(Work task) Your copy should match the entries below exactly, apart from the images.

====== Given records

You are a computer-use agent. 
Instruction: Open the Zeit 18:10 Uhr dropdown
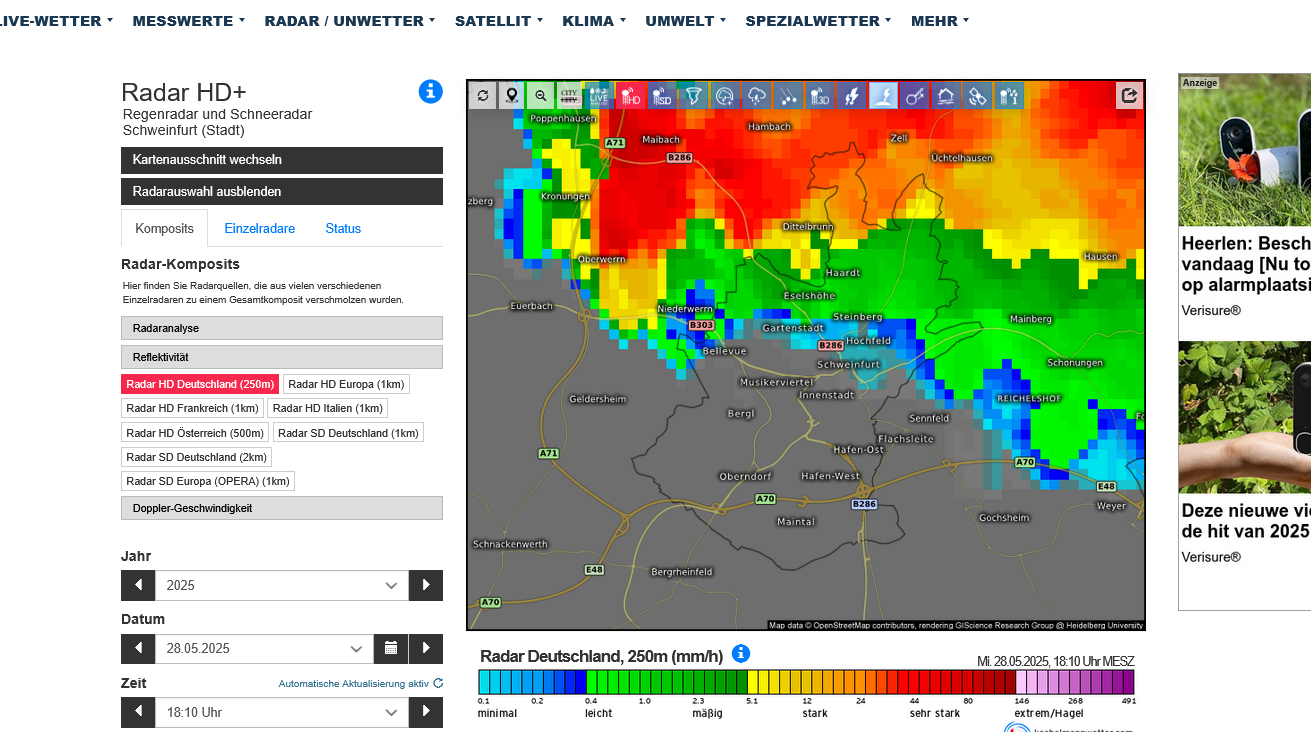coord(281,713)
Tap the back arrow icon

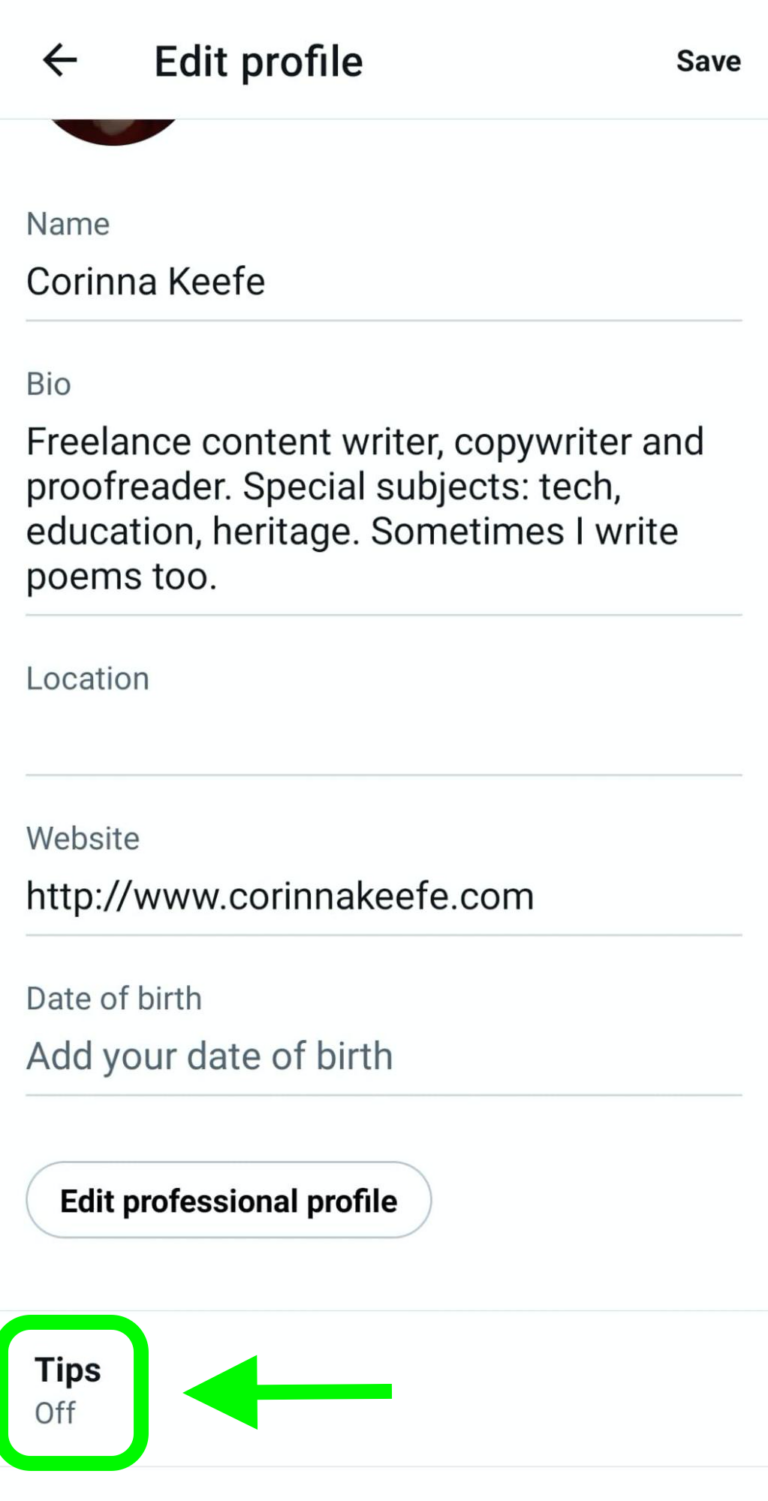(x=60, y=61)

============

(Problem solution)
You are a computer-use agent. 
Instruction: Open the Zeit 18:10 Uhr dropdown
coord(281,713)
Tap the back arrow icon

(x=60, y=61)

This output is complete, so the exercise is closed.